On the Thuringia tourist trail
The state of Thuringia is in the very heart of Germany. It is packed with forests, more than 450 castles and fortresses, 16,000 kilometres of marked hiking trails, 1700 kilometres of cycling trails, loads of breweries, and its speciality is a sausage about 35cm long!
With these credentials it is a great place to explore, and here are some of the delightful towns to see.
This is the capital. It is around 1260 years old so has loads of old buildings, including a medieval bridge, 125 metres long with 35 houses built on it, the longest in Europe that still has people living on it as well as shops.

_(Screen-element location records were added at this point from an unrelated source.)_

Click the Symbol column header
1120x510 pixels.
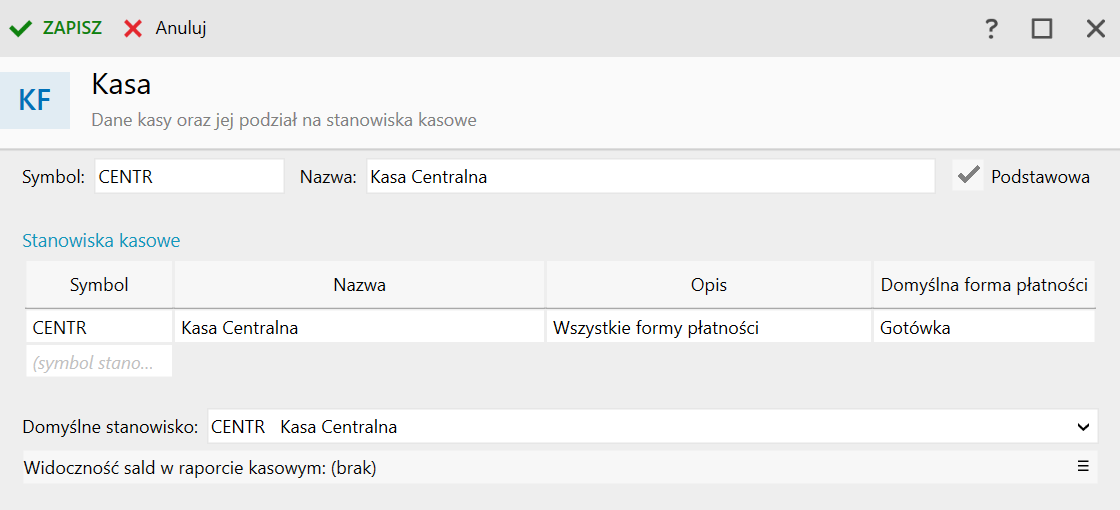pos(99,286)
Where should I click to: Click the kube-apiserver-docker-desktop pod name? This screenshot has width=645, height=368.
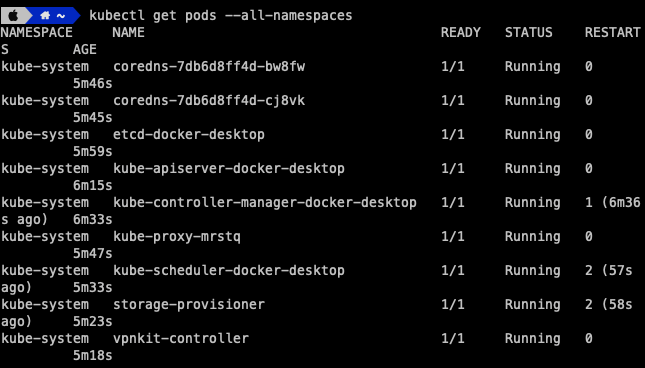pyautogui.click(x=229, y=168)
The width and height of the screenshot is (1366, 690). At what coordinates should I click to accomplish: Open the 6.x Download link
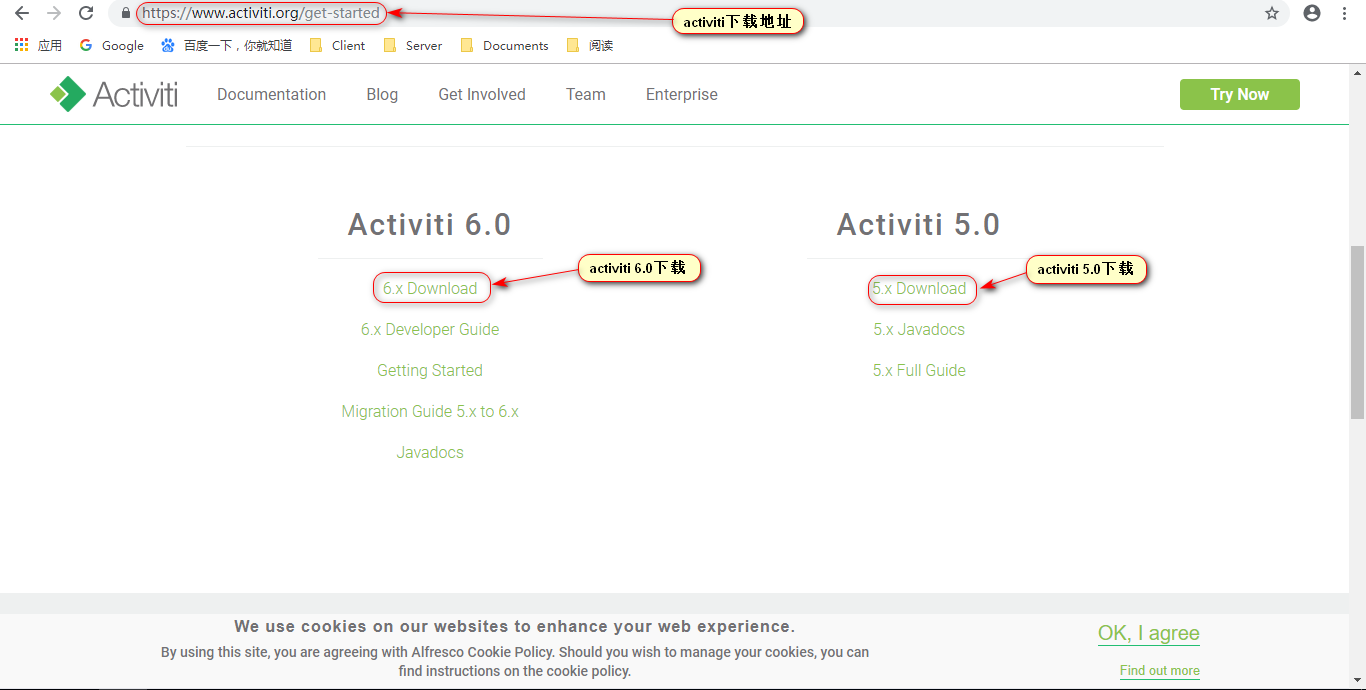(431, 287)
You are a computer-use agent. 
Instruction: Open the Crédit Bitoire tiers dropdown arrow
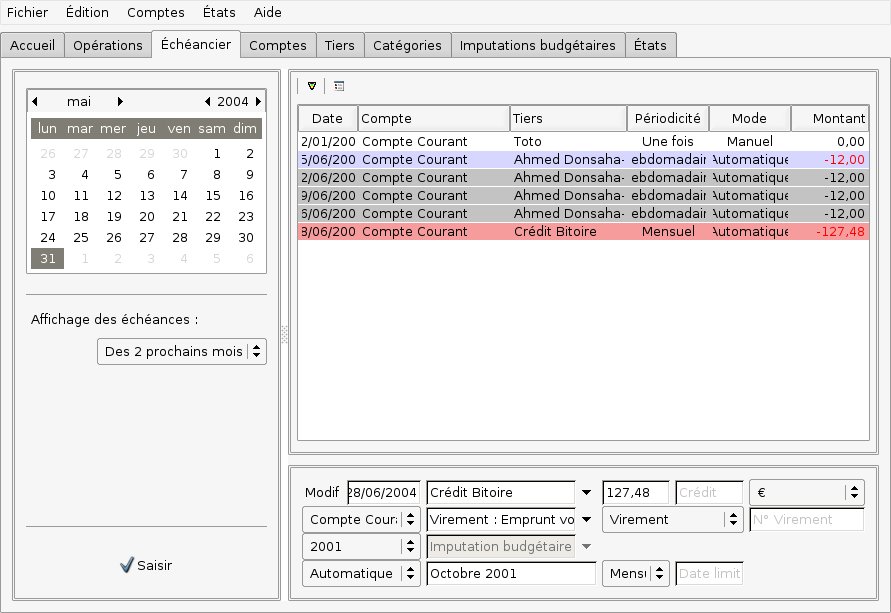point(586,493)
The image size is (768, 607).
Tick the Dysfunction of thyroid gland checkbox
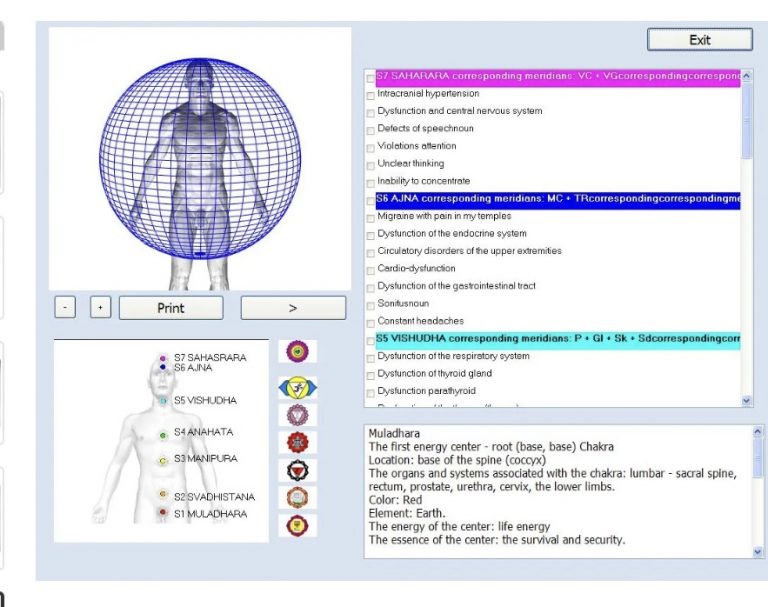[371, 375]
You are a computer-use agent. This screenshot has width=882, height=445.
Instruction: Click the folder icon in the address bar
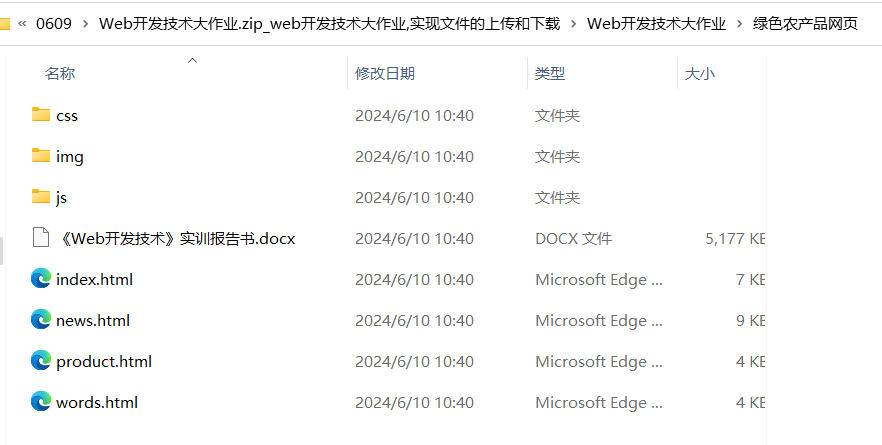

Nearby is the Late Synagogue Museum, recalling the times of the Nazi era. There are two huge churches on a ridge dominating the market square. St Mary’s cathedral and St Severus church are angled slightly away from one another, leaving a massive triangular staircase to connect with the square below.
To the right is the squat large fortress, built to dominate the whole town. The Augustinian Monastery is also spectacular. More modern is the Ega Park, which has the largest flower bed with ornamental flowers in the whole of Europe. There are Bauhaus design buildings here, but to find out more about this go on to...
This is the centre of culture, democracy, literature, and also where the notorious Buchenwald concentration camp is. After World War I, the great desire for change resulted in the first German democracy being started here. Also, the Bauhaus school of modernism (still modern today) created a way of thinking for artists, designers, architects and technicians to work together to create an all-embracing way of making things.
It all started here and there is much to see, including the brand new museum opening this year. Haus am Horn, the first house built to Bauhaus principles, is here, and homes of Goethe, Liszt, Schiller and many others are open for you to explore. There is also the Duchess Anna Amalia library with more than a million books. Each October they hold an onion fair, elect an onion queen, and eat loads of dishes all full of onions!
Towering over the town is Wartburg Castle (the most German of castles, it is said) where Martin Luther translated the Bible into German. In the town there is the ancient Martin Luther house, and Bach’s house and museum.
It is a great town for inspiring musicians – Richard Wagner composed Tanhauser here. It has also produced cars for over 100 years, (Wartburg cars came from here amongst many others) and there is a museum of car manufacture. There is lots to see and many events held here throughout the year.
When you leave the railway station you immediately walk into the formal “Englisher Garten” with old ruins, trees, lawns, a lake with fountain and peace. This little town is a gem. It has a castle, which is a sprawl of a building, ornamental, not military at all. There is an important theatre with concerts, plays, opera, and performances throughout the year.
The town is also famous for the railway workshop here. German railways kept steam locomotives going longer than us, and so the workshop kept the skills to serve them. Today it has an order book as long as your arm, repairing and building steam locomotives for the world. It can be visited too.
Meiningen also claims to be the place where the Thuringian dumpling originated. These dumplings, in endless varieties, can be found on the menu everywhere.
This is “science city”. It is home to Germany’s optics industry, has the Abbe centre for Photonics, the Schiller University (dating from 1558), and the Karl Zeiss planetarium, the world’s oldest.
It also boasts the world’s second-oldest botanical garden. With such a concentration of skilled industry, Jena suffered pretty badly in World War II, but has rebuilt. Today it is a bustling city, with many students, a spectacles museum with more than 1000 pairs of glasses showing 700 years of development, a philharmonic orchestra, and the town museum explains the social revolution that started here in 1869 and continued to 1918.
This is a bonny town with one main claim to fame (well, for me anyway!) – it is a terminus of the Hartz Bahn. This is a network of narrow gauge railways that run daily public services with steam locomotives as well as diesel railcars, serving all the area, and especially spiralling up the Brocken mountain.
The Brocken is forested, and beautiful at any time of year. Riding the small coaches with end balconies, listening to the large steam engines working hard up the hill is a wonderful experience, spell binding for children who have never experienced it before.
There are many more towns, too many to list here. Go to Thuringia and explore for yourself!
I flew on the KLM from Aberdeen (the airline also flies here from Inverness) to Dresden, or you can go to Berlin. From either it is an hour and three quarters by train to Erfurt.
I used this as a base and travelled about by train, which is more frequent and much cheaper than in the UK.